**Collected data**
=== Section Start ===

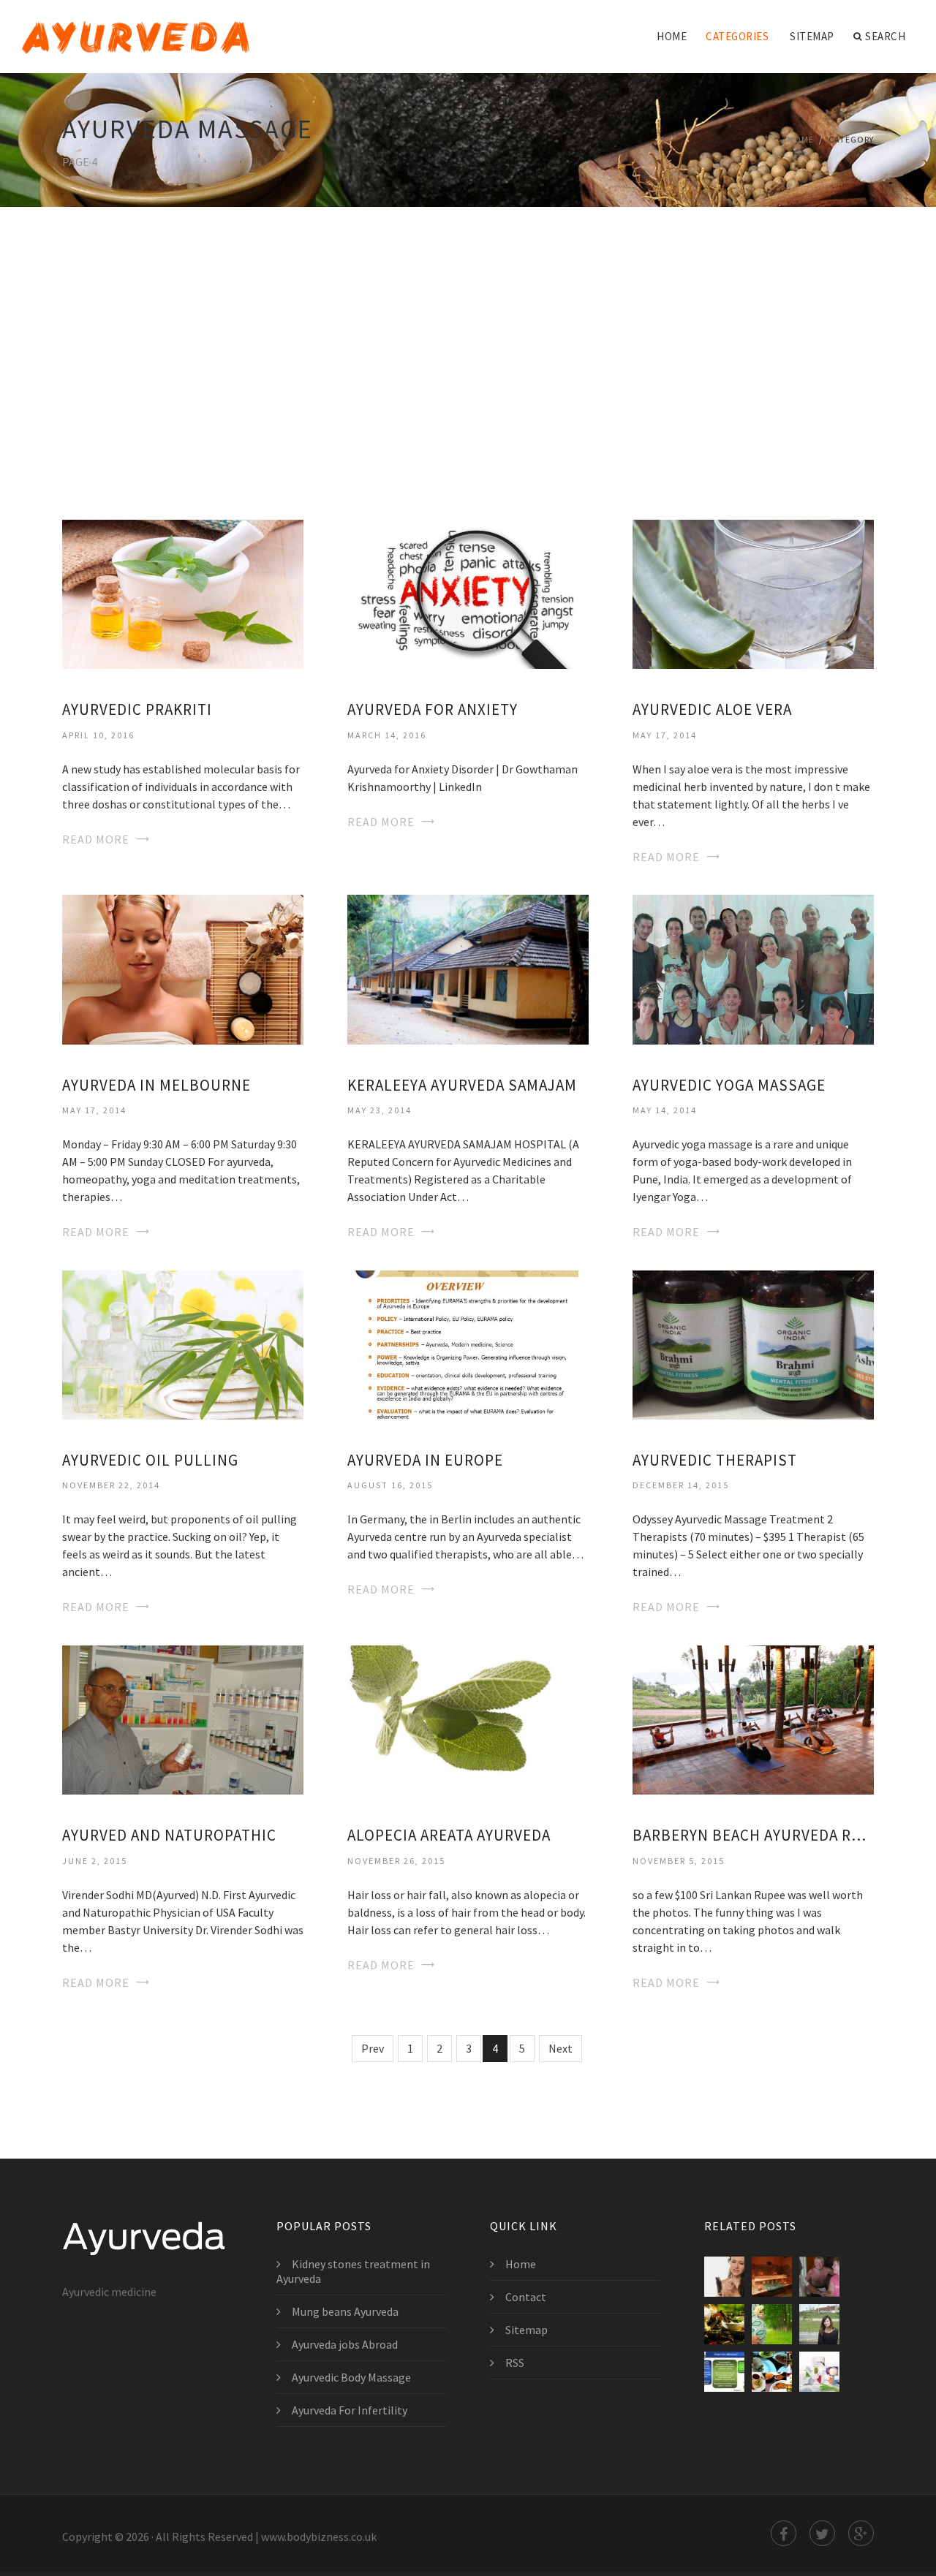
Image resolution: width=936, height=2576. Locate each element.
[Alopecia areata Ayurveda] (468, 1718)
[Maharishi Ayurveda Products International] (819, 2372)
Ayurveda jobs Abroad (345, 2344)
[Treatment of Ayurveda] (724, 2324)
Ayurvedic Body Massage (351, 2377)
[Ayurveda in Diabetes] (772, 2372)
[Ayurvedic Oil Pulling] (182, 1343)
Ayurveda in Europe (425, 1460)
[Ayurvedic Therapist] (753, 1343)
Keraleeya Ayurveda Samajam (462, 1085)
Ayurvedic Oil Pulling (150, 1460)
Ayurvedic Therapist (715, 1460)
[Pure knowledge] (724, 2277)
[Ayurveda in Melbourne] (182, 968)
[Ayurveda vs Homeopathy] (724, 2372)
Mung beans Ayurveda (345, 2311)
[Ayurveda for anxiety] (468, 593)
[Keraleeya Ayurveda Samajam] (468, 968)
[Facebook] (783, 2533)
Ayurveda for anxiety (432, 709)
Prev (372, 2048)
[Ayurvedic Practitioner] (819, 2324)
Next (560, 2048)
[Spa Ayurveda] (772, 2277)
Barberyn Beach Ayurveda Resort (753, 1835)
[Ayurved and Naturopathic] (182, 1718)
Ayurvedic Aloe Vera (712, 709)
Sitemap (812, 36)
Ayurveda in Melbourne (156, 1085)
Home (672, 36)
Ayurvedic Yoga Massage (729, 1085)
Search (885, 36)
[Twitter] (822, 2533)
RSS (514, 2362)
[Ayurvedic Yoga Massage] (753, 968)
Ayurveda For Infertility (349, 2410)
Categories (737, 36)
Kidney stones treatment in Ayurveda (353, 2271)
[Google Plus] (861, 2533)
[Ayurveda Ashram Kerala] (819, 2277)
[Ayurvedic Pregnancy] (772, 2324)
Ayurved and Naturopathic (169, 1835)
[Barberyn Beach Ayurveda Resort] (753, 1718)
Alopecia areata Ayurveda (449, 1835)
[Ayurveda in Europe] (468, 1343)
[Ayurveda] (135, 27)
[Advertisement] (468, 344)
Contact (525, 2296)
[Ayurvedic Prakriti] (182, 593)
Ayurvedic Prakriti (137, 709)
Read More (95, 839)
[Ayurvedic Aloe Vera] (753, 593)
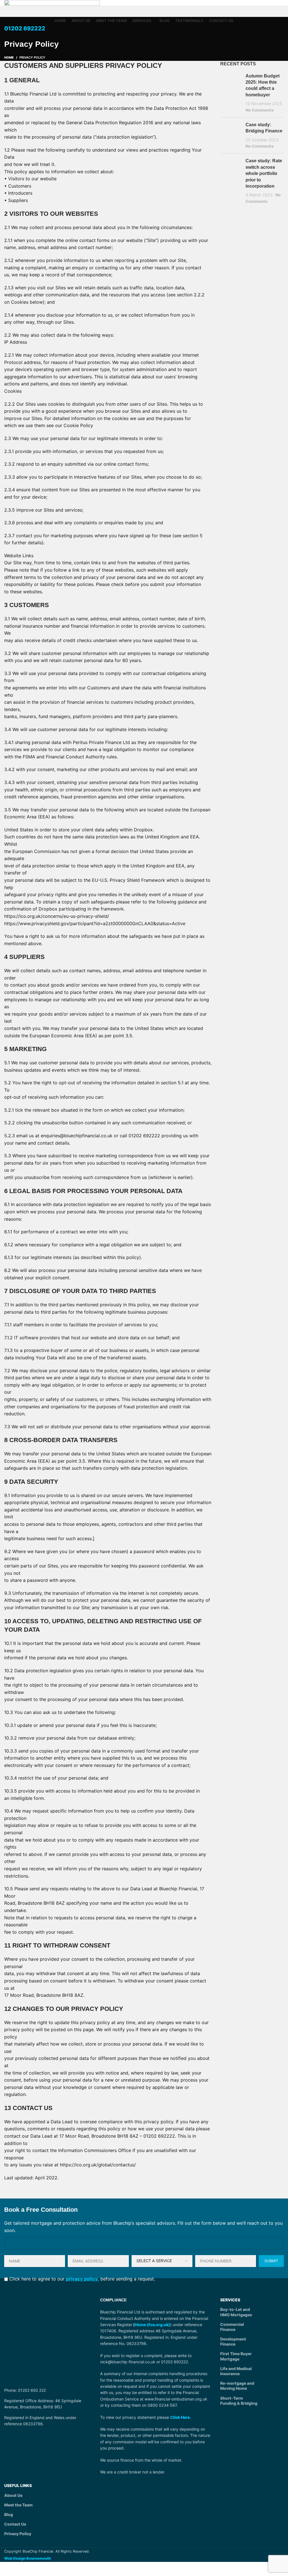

=== Section End ===

Report the number of lines above that contain the word "Massage", and only that number.

**OUTPUT**
3